_What this task involves_:
Which lines of the entries below run from the one holding "You are a GUI" to the one holding "This screenshot has width=937, height=539.", inclusive? Set down exactly those lines and no others.

_Recorded information_:
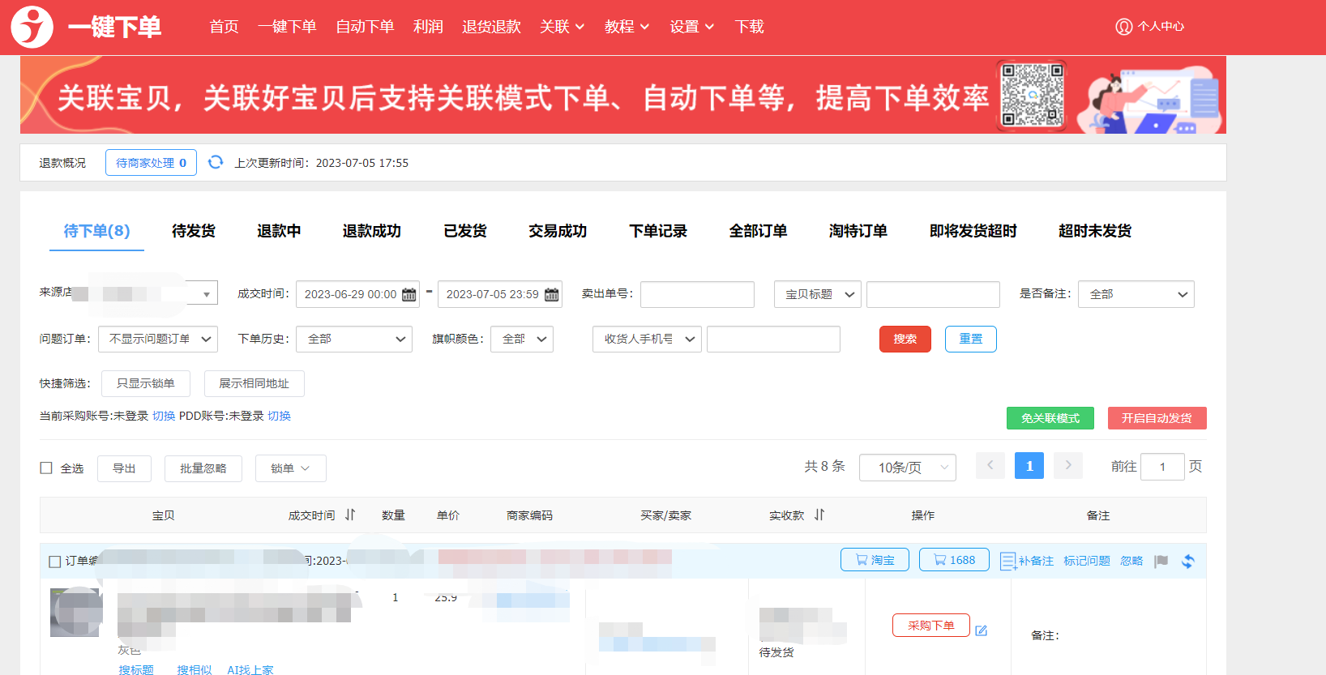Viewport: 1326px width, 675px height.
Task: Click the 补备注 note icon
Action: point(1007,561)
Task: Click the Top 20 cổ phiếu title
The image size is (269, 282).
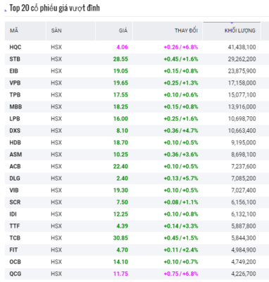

---

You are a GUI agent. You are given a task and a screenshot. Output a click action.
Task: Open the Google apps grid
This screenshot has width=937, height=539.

_Solution below_:
You are a GUI agent. You are given a task and a screenshot. Output a click action.
Task: Open the Google apps grid
This screenshot has width=937, height=539.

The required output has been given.